All music and chatter ceased. Talasyn and her comrades looked around as the watchtowers continued their urgent hymn. They were stunned at first, disbelieving, but gradually a tidal wave of movement swept through the firelit longhouse as the wedding guests sprang to action.
The Night Empire was attacking.
Talasyn ran into the silver night, adrenaline coursing through her veins, a numbing layer against the freezing cold air that bit at her exposed face. Lights were winking out all across Frostplum, window-squares of cheerful gold fading into blackness. It was a precaution to avoid becoming an easy target for air raids, but it wouldn’t do much good. All seven of Lir’s moons hung in the sky in their various phases of waxing and waning, shedding a stark brilliance over the snowy mountains.
And, if Kesathese troops had brought in a stormship, the whole city might as well be a dandelion puff in a stiff breeze. Its houses were erected from stone and mortar and covered in wooden roof trusses and multilayered thatch, built strong enough to withstand the harsh elements, but nothing could withstand the Night Empire’s lightning cannons.
Due to its remote location, all the way up in the Sardovian Highlands, Frostplum had always been a peaceful settlement, drowsing in evergreen blankets of longleaf pine. Tonight, however, it was plunged into mayhem, fur-clad cityfolk stampeding to the shelters and shouting frantically for one another amidst a whirlwind of military activity. It was finally happening, what everyone had feared, why Talasyn’s regiment had been sent here in the first place.
While bowmen took up their positions on the walls and infantrymen assembled barricades in the streets and helmsmen hurried to the grid, Talasyn squinted up at the starry heavens. There probably wasn’t a stormship, she conceded—she’d have spotted its hulking silhouette by now.
She quickened her pace and joined the scramble toward the grid, dozens of army-issued boots trampling snow into mud. It seemed to take ages before they reached the outskirts of the city, where slender coracles bearing Allfold sails striped orange and red were docked atop platforms of honeycombed steel. Curved at the ends like canoes, the small airships, nicknamed wasps because of their diminutive size and lethal sting, gleamed in the copious moonlight.
In the mad dash to her coracle, Talasyn found herself running alongside Khaede, who was also heading for hers.
“You can’t be serious!” Talasyn yelled over the clamor of warning gongs and officers’ barked instructions. “You’re two months along—”
“Not so loud,” Khaede hissed. The line of her ebony jaw was resolute against the falling snow. “The bean sprout and I will be fine. Worry about yourself.” She clapped Talasyn on the arm and was gone before the latter could reply, swallowed up by the throng of helmsmen.

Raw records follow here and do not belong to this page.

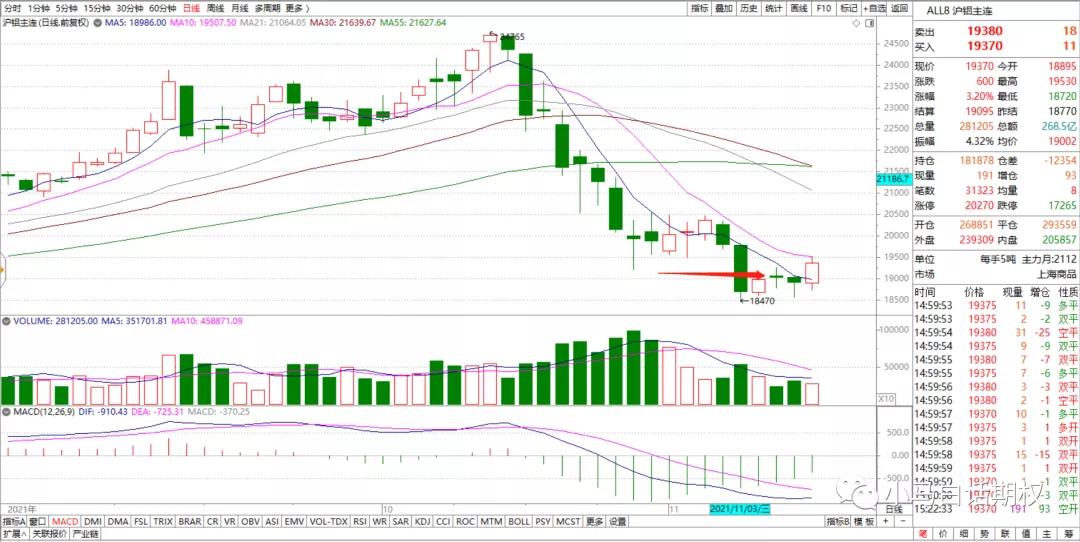Switch to the MACD indicator

[x=65, y=521]
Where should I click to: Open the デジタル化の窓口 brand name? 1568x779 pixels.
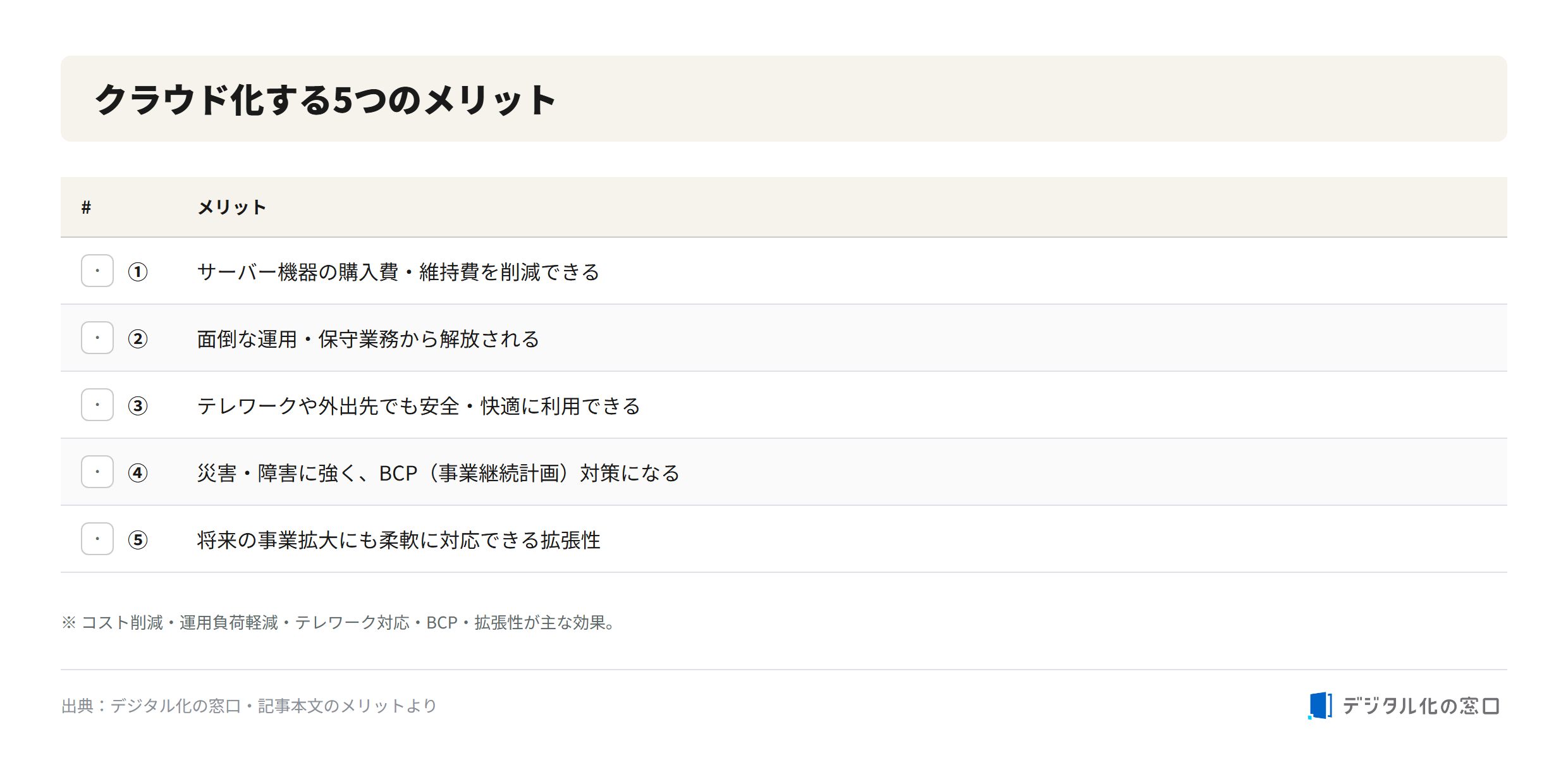[1421, 706]
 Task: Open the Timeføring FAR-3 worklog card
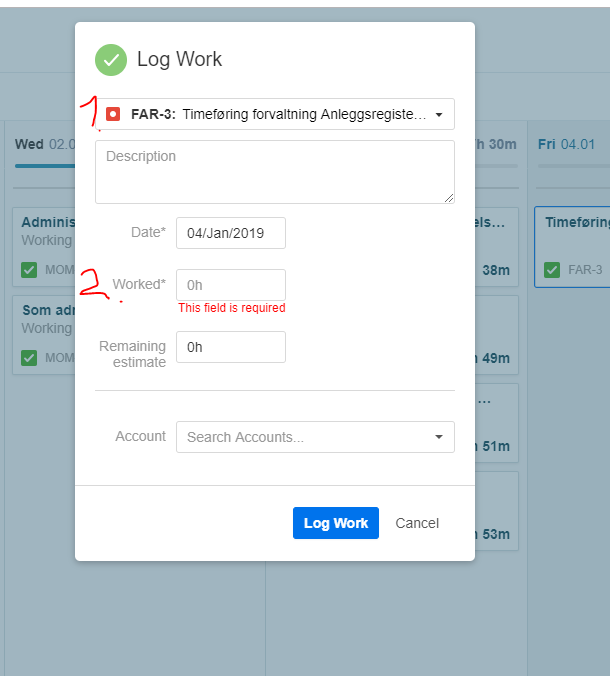pyautogui.click(x=572, y=247)
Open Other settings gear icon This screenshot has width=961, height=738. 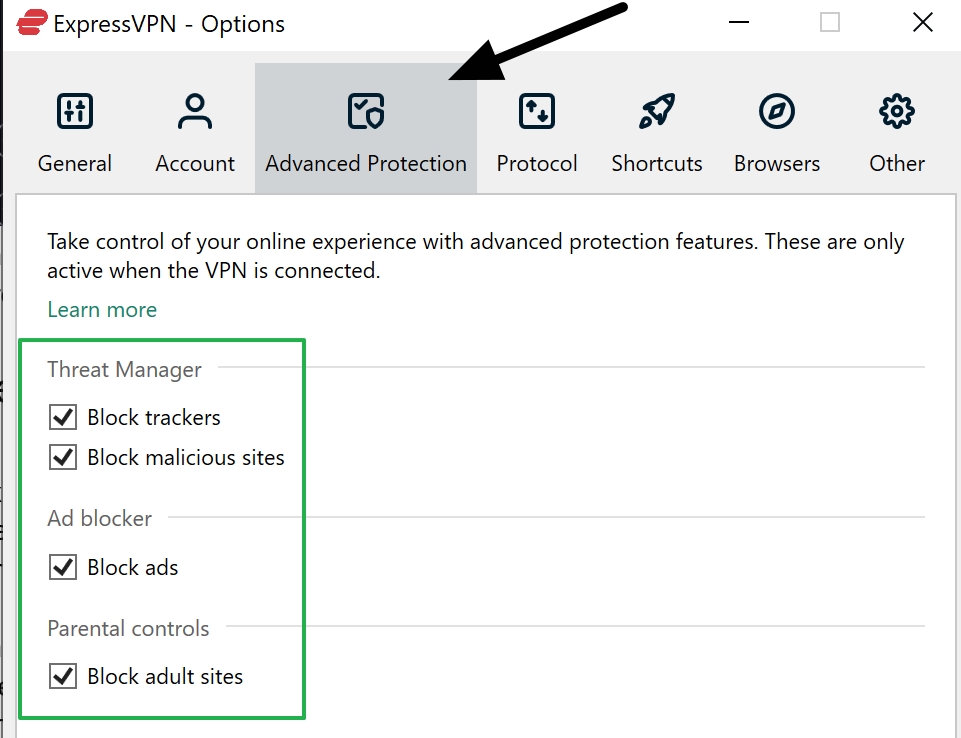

Talasyn scanned the grid for Sol, swearing under her breath when she spotted his wasp already in the air. She doubted that he’d signed off on this. Unless Talasyn missed her guess, Khaede and Sol were due for their first fight as a married couple.
But she couldn’t dwell on that now. In the distance, the Night Empire’s own coracles surged over a forested ridge. These vessels were called wolves, vicious things with sharp prows that hunted in packs and were armed to the teeth, so numerous that they blocked out the horizon, their black-and-silver sails streaming in the chill breeze.